CREATE DATABASE - Amazon Redshift
Services or capabilities described in Amazon Web Services documentation might vary by Region. To see the differences applicable to the China Regions, see Getting Started with Amazon Web Services in China (PDF).

CREATE DATABASE

Creates a new database.

To create a database, you must be a superuser or have the CREATEDB privilege. To create a database associated with a zero-ETL integration, you must be a superuser or have both CREATEDB and CREATEUSER privileges.

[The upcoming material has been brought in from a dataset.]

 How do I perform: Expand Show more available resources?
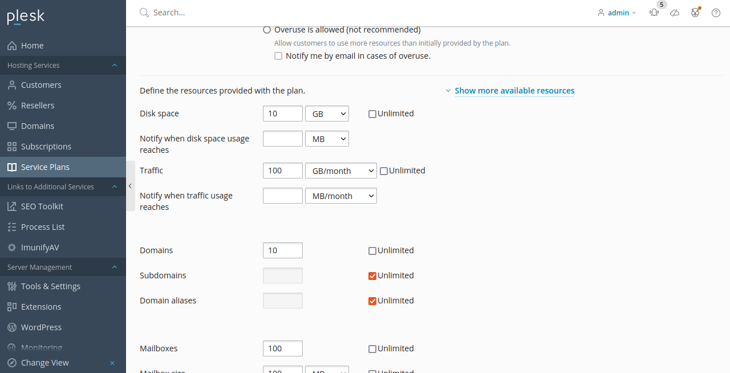(514, 90)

You can't run CREATE DATABASE within a transaction block (BEGIN ... END). For more information about transactions, see Serializable isolation.

Syntax

CREATE DATABASE database_name [ { [ WITH ] [ OWNER [=] db_owner ] [ CONNECTION LIMIT { limit | UNLIMITED } ] [ COLLATE { CASE_SENSITIVE | CASE_INSENSITIVE } ] [ ISOLATION LEVEL { SERIALIZABLE | SNAPSHOT } ] } | { [ WITH PERMISSIONS ] FROM DATASHARE datashare_name ] OF [ ACCOUNT account_id ] NAMESPACE namespace_guid } | { FROM { { ARN '<arn>' } { WITH DATA CATALOG SCHEMA '<schema>' | WITH NO DATA CATALOG SCHEMA } } | { INTEGRATION '<integration_id>' [ DATABASE '<source_database>' ] [SET {REFRESH_INTERVAL <interval>} ] } } | { IAM_ROLE {default | 'SESSION' | 'arn:aws:iam::<account-id>:role/<role-name>' } } ]

Parameters

database_name

Name of the new database. For more information about valid names, see Names and identifiers.

WITH

Optional keyword.

OWNER

Specifies a database owner.

=

Optional character.

db_owner

Username for the database owner.

CONNECTION LIMIT { limit | UNLIMITED }

The maximum number of database connections users are permitted to have open concurrently. The limit isn't enforced for superusers. Use the UNLIMITED keyword to permit the maximum number of concurrent connections. A limit on the number of connections for each user might also apply. For more information, see CREATE USER. The default is UNLIMITED. To view current connections, query the STV_SESSIONS system view.

Note

If both user and database connection limits apply, an unused connection slot must be available that is within both limits when a user attempts to connect.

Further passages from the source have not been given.